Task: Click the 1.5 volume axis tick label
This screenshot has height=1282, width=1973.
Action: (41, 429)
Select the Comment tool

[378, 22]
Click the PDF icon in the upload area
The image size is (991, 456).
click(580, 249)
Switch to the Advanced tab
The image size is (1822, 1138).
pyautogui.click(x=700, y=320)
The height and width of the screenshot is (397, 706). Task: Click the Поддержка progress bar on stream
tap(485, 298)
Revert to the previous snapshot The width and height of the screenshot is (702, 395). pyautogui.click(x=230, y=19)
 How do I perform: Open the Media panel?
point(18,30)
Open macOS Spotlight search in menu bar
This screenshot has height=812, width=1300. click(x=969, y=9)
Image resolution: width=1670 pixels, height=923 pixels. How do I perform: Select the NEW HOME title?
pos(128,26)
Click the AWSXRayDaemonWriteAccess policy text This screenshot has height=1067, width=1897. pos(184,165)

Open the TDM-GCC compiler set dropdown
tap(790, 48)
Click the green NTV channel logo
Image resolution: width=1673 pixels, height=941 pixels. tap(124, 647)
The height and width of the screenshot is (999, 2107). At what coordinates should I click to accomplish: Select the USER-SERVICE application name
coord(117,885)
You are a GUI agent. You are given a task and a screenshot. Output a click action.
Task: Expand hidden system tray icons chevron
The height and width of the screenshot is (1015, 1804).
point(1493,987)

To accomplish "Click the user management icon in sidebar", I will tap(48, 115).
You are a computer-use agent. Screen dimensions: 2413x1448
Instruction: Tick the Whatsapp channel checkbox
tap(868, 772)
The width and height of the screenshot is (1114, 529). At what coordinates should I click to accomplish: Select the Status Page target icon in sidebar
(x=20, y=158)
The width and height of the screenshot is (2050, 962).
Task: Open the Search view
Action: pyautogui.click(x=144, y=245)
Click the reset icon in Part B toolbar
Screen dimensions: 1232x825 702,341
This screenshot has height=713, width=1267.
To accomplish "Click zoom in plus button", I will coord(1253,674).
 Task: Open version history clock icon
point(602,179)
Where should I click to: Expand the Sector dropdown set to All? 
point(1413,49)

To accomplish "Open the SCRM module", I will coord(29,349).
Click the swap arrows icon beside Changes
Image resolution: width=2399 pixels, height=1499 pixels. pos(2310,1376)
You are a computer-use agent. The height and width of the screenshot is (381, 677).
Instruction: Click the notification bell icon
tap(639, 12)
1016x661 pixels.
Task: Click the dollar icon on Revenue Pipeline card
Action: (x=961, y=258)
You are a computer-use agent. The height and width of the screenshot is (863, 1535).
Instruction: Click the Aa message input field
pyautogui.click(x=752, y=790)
----------
:: ACTIVITY ::
Since only part of the listing is wanted, copy exactly the lines from the one holding "Image resolution: width=1670" to the one holding "You are a computer-use agent. Screen", both included.

:: COMPLETED TASK ::
Image resolution: width=1670 pixels, height=923 pixels. How do I perform: Select the NEW HOME title?
pos(128,26)
Click the AWSXRayDaemonWriteAccess policy text This screenshot has height=1067, width=1897. pos(184,165)

Open the TDM-GCC compiler set dropdown
tap(790, 48)
Click the green NTV channel logo
Image resolution: width=1673 pixels, height=941 pixels. tap(124, 647)
The height and width of the screenshot is (999, 2107). At what coordinates should I click to accomplish: Select the USER-SERVICE application name
coord(117,885)
You are a GUI agent. You are given a task and a screenshot. Output a click action.
Task: Expand hidden system tray icons chevron
The height and width of the screenshot is (1015, 1804).
point(1493,987)

To accomplish "Click the user management icon in sidebar", I will tap(48, 115).
You are a computer-use agent. Screen dimensions: 2413x1448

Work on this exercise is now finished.